=== Directions for this task ===
From the records below, transcribe exactly the lines that begin at the line with "Nordrhein-Westfalen (169, 1977)" and end at the line with "Karussell (134, 1988)", both included.

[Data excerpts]

------------------------------

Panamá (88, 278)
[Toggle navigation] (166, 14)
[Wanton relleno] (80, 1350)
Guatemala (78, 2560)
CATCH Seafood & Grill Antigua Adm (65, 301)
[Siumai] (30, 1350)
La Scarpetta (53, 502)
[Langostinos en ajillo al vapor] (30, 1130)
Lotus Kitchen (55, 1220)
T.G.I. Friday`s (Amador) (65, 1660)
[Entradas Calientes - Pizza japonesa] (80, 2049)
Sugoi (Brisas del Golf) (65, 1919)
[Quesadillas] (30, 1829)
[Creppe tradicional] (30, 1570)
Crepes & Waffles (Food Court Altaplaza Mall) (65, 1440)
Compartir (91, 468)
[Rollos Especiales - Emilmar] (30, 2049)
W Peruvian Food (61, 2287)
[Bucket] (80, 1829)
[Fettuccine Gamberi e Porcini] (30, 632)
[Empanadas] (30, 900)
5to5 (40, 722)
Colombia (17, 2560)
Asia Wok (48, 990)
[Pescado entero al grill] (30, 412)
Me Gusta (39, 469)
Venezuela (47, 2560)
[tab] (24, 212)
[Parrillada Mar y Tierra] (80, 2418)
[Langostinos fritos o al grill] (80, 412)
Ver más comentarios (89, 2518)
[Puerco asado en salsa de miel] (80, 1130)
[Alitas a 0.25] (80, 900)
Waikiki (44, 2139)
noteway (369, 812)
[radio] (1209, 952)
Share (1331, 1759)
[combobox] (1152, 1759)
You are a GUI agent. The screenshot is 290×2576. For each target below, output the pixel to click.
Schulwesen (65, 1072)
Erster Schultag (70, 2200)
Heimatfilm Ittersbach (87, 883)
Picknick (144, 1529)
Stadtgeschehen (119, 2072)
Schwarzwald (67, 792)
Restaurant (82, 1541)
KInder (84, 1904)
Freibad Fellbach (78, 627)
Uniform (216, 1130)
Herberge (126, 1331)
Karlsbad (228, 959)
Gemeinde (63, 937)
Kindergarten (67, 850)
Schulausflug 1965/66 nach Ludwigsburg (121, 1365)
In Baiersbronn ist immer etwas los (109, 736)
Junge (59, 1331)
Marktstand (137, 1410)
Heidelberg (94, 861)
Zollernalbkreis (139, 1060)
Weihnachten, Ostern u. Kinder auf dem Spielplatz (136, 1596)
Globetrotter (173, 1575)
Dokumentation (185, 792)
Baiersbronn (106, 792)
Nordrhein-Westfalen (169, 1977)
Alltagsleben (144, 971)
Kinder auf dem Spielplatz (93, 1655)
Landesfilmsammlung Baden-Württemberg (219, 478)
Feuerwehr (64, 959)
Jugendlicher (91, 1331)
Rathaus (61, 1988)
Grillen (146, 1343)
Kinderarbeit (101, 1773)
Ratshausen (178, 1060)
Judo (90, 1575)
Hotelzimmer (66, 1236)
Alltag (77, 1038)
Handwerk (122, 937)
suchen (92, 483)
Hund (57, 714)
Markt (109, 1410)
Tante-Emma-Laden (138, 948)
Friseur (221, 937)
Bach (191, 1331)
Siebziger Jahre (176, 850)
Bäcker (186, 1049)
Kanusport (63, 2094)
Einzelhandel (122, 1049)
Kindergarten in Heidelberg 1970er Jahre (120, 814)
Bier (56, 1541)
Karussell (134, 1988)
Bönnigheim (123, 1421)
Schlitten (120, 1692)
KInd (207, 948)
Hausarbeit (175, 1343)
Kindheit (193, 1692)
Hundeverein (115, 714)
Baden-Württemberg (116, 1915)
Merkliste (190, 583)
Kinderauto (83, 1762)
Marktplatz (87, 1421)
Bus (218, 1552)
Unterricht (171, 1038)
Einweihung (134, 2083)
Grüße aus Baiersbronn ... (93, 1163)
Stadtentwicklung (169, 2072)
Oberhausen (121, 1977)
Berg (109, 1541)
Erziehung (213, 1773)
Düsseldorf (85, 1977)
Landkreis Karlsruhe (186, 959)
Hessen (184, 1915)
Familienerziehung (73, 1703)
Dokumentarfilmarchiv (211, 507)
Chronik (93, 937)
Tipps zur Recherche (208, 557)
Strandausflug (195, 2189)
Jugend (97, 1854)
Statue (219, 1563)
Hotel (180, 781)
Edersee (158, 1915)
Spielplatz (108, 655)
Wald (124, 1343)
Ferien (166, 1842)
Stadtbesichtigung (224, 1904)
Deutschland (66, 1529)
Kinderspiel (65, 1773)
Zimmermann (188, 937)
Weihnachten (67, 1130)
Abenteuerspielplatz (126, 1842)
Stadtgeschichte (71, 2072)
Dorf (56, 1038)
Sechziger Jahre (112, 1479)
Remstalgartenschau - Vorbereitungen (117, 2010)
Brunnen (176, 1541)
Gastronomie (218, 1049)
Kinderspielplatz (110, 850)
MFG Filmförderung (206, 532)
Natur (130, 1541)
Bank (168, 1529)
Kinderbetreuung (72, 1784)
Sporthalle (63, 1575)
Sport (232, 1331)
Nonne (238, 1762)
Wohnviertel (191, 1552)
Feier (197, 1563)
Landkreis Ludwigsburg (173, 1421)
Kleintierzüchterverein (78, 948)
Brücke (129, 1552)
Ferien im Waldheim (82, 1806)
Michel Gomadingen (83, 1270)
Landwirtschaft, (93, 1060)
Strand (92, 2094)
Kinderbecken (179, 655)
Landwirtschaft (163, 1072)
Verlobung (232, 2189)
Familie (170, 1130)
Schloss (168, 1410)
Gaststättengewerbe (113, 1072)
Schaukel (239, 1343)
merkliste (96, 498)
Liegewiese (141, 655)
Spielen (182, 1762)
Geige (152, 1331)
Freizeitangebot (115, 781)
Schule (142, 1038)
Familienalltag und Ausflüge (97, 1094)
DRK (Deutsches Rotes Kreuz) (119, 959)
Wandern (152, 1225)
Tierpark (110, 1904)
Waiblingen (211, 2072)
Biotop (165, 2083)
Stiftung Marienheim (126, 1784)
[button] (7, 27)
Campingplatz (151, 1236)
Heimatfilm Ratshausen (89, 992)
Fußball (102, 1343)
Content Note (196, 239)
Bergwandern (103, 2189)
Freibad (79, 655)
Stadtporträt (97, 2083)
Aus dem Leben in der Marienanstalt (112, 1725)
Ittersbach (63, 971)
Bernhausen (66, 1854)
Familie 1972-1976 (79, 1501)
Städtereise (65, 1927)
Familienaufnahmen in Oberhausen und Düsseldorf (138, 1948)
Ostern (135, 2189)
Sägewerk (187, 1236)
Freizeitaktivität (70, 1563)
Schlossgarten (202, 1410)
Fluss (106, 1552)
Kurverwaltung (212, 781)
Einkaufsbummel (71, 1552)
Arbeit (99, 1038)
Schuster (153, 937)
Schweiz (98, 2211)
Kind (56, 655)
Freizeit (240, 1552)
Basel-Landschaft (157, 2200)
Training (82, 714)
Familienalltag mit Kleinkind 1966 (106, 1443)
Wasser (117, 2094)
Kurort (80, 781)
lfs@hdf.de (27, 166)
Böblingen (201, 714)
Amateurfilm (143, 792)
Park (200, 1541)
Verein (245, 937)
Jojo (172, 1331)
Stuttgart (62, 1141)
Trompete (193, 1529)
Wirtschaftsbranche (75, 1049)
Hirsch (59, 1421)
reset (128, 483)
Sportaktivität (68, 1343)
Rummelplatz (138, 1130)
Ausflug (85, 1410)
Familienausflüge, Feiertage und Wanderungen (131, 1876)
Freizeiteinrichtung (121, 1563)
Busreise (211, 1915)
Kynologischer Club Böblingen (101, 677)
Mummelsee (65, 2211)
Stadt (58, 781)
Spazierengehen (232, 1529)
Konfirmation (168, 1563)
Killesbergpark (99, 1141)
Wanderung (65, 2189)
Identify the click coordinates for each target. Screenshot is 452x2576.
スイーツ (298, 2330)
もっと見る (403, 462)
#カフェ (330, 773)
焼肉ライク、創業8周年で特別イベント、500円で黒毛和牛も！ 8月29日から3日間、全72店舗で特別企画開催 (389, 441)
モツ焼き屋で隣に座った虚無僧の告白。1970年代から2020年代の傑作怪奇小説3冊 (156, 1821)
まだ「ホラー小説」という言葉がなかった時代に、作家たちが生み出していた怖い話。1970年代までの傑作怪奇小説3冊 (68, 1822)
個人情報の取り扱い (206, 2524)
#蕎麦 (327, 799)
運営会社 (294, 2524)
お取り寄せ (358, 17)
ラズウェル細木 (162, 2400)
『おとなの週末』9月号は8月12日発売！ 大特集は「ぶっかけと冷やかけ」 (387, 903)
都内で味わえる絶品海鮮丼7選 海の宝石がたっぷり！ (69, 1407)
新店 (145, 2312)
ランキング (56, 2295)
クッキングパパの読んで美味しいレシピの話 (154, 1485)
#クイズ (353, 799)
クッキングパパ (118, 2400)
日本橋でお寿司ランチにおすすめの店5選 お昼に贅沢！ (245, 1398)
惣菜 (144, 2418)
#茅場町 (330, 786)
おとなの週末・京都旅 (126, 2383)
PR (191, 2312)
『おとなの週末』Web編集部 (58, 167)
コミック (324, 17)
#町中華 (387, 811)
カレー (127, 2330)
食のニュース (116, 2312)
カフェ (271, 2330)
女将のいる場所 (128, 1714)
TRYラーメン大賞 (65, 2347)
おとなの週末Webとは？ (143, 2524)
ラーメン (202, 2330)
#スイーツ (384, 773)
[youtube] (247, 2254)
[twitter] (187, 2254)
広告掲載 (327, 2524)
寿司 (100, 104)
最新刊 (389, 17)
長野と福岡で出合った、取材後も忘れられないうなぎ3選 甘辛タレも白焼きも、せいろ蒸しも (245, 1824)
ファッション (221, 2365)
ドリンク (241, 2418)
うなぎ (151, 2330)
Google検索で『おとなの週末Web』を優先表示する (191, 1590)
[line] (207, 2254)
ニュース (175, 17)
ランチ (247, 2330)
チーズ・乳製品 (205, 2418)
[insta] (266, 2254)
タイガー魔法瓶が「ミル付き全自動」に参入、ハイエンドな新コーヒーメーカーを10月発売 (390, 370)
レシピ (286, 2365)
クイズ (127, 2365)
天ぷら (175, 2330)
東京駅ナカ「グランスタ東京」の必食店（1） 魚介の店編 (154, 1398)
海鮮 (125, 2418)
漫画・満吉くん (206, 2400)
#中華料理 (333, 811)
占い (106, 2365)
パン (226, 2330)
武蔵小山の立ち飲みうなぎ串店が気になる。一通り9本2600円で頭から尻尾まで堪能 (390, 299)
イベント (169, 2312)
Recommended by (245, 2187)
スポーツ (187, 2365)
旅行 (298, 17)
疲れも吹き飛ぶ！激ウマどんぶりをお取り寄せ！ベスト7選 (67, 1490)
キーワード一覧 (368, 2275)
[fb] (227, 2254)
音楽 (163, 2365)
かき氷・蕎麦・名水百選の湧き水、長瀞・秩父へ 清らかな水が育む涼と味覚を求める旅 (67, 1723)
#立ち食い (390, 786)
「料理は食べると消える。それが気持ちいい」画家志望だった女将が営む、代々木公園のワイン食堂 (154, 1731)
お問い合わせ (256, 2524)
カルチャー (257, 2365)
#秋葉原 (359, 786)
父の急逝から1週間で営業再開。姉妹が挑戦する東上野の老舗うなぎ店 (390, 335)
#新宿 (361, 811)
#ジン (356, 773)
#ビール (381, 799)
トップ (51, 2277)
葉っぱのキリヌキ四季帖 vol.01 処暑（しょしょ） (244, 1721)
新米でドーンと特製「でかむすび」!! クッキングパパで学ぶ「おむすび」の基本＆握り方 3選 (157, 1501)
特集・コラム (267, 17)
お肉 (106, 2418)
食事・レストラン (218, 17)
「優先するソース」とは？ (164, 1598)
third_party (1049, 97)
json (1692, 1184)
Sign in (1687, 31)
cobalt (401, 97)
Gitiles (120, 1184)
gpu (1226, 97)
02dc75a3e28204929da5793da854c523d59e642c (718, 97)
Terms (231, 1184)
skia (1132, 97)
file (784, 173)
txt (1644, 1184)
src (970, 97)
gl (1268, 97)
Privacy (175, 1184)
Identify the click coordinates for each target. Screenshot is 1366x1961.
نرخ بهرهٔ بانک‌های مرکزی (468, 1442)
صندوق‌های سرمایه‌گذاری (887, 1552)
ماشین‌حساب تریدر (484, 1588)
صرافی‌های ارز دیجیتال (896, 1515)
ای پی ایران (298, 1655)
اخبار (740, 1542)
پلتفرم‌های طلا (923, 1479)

------------------------------

=== Problem solution ===
Nordrhein-Westfalen (169, 1977)
Alltagsleben (144, 971)
Kinder auf dem Spielplatz (93, 1655)
Landesfilmsammlung Baden-Württemberg (219, 478)
Feuerwehr (64, 959)
Jugendlicher (91, 1331)
Rathaus (61, 1988)
Grillen (146, 1343)
Kinderarbeit (101, 1773)
Ratshausen (178, 1060)
Judo (90, 1575)
Hotelzimmer (66, 1236)
Alltag (77, 1038)
Handwerk (122, 937)
suchen (92, 483)
Hund (57, 714)
Markt (109, 1410)
Tante-Emma-Laden (138, 948)
Friseur (221, 937)
Bach (191, 1331)
Siebziger Jahre (176, 850)
Bäcker (186, 1049)
Kanusport (63, 2094)
Einzelhandel (122, 1049)
Kindergarten in Heidelberg 1970er Jahre (120, 814)
Bier (56, 1541)
Karussell (134, 1988)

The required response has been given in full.